そんなやりとりをもう1人の参加者である彼女は楽しそうに聞いているのだった。
 いっぱいお喋りをして沢山の写真を撮り、ツアーは予定を少しオーバーして19時頃解散となった。陽が長いこの時期とはいえ、あたりはだいぶ薄暗くなっている。文化ホールを出ると参加者の彼女が
「今日はどちらにお泊まりですか?」
と聞いて来た。
「上士幌のキャンプ場です。こいつで。」
と僕はSRを指差した。彼女は
「そうなんですね、」と言い
「暗いから気をつけて。お話楽しかったです。」
と少し残念そう(に僕には見えたのだ!)に笑みを浮かべ、ホテルのある方向に歩いて行った。僕もこの辺りに宿を取っていれば、この後食事かお酒でもあったのだろうか?邪な考えを抱えたまま僕は、すっかり暗くなった国道273号を上士幌に向かって走り出した。

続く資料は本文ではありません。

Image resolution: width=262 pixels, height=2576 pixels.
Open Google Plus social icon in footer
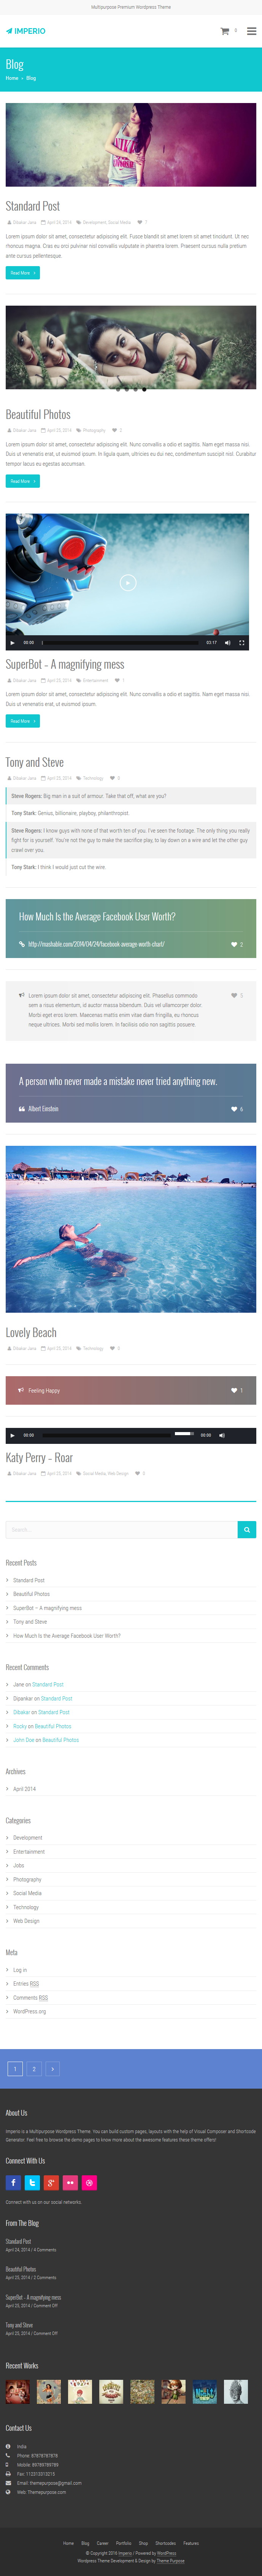tap(51, 2182)
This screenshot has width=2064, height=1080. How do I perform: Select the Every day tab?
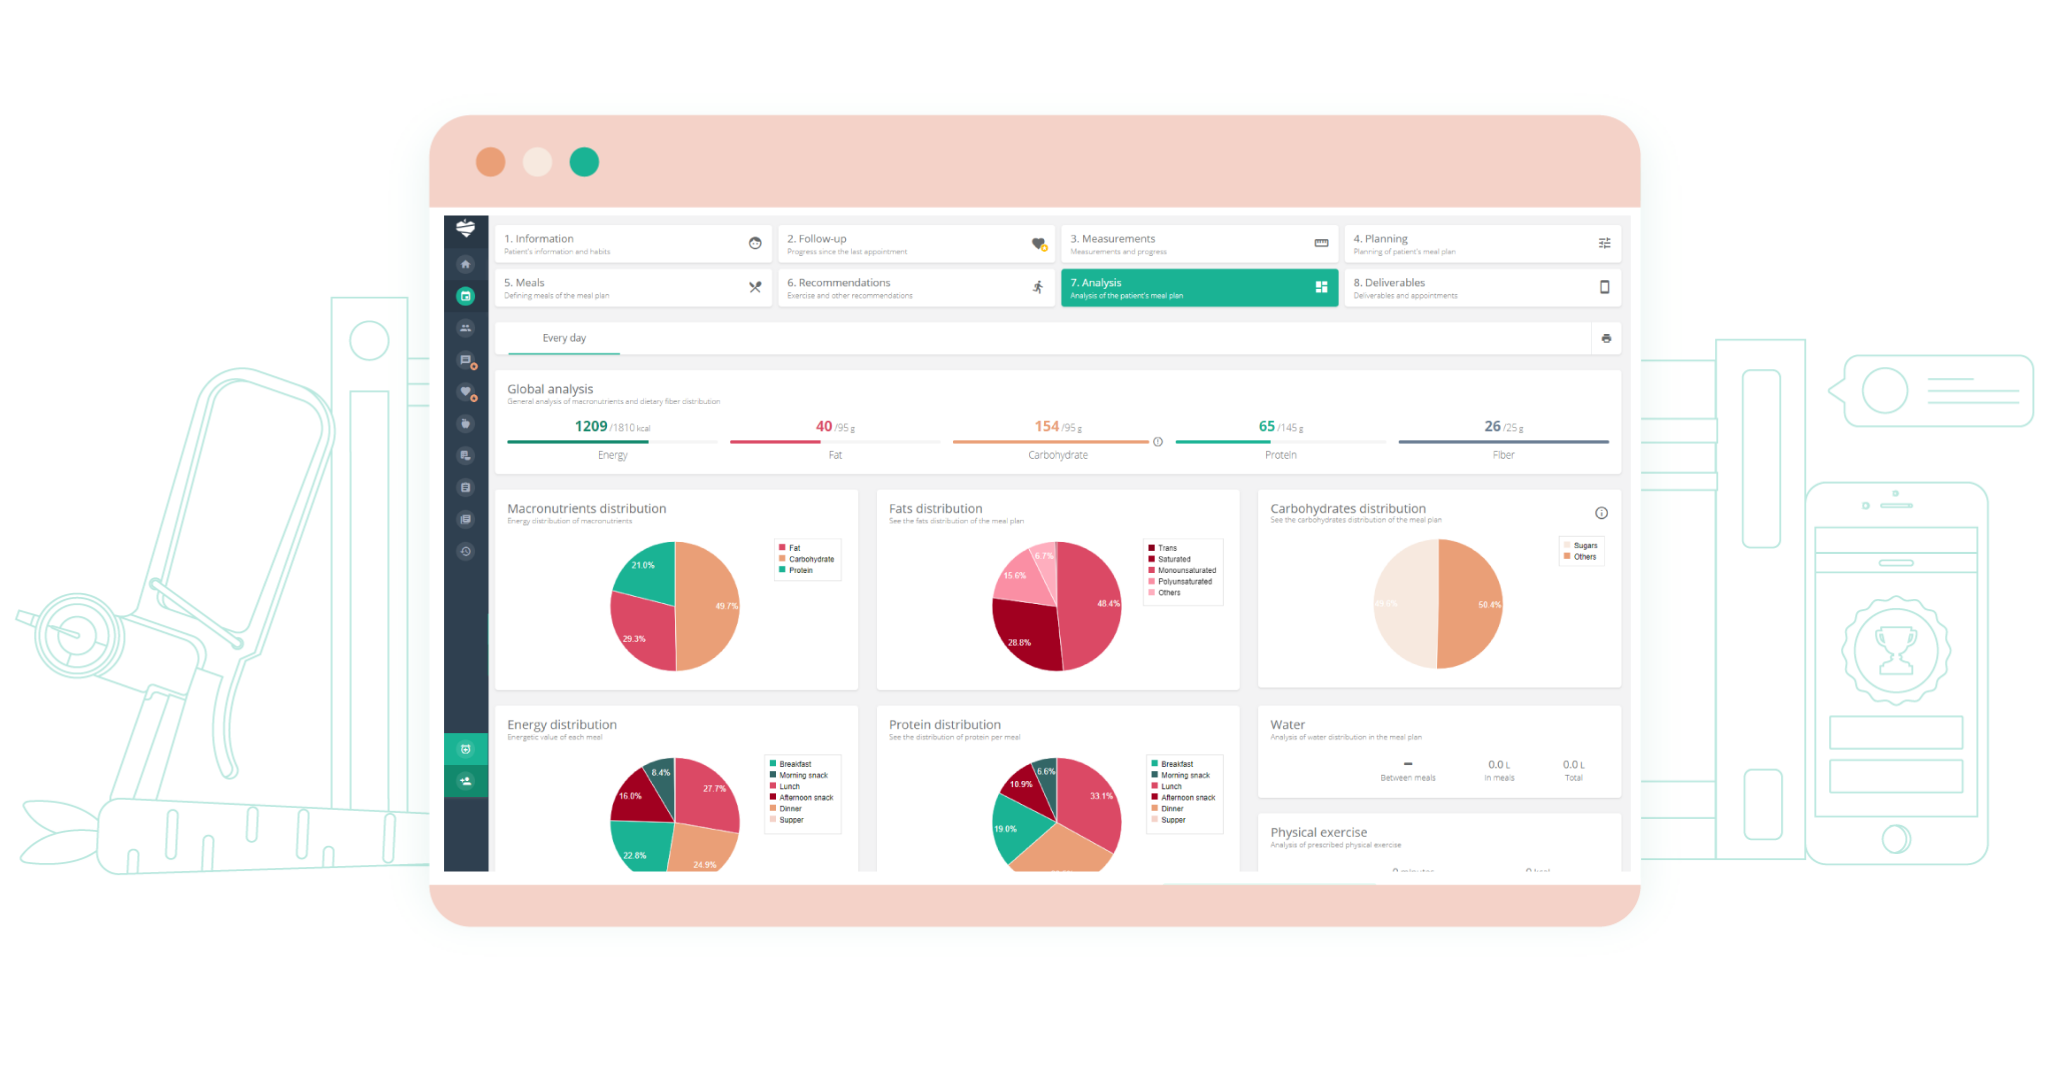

 19時半過ぎ、すっかり暗くなった上士幌航空公園キャンプ場に着くと管理人さんが残ってくれていて笑顔で僕を出迎えてくれた。そしてアフリカツインのキャンパーさんもテントから出てきてお釣りと鑑札を手渡してくれた。
 人の好意が本当にありがたいと感じると同時に、何かにつけて俗世間にまみれた考えが浮かんだり、旅先での素敵な出会いに期待したりする自分が恥ずかしくも愛おしくも感じた。そして仕事が思うように進んでいないストレスからすっかり解放されている事にも気がついた。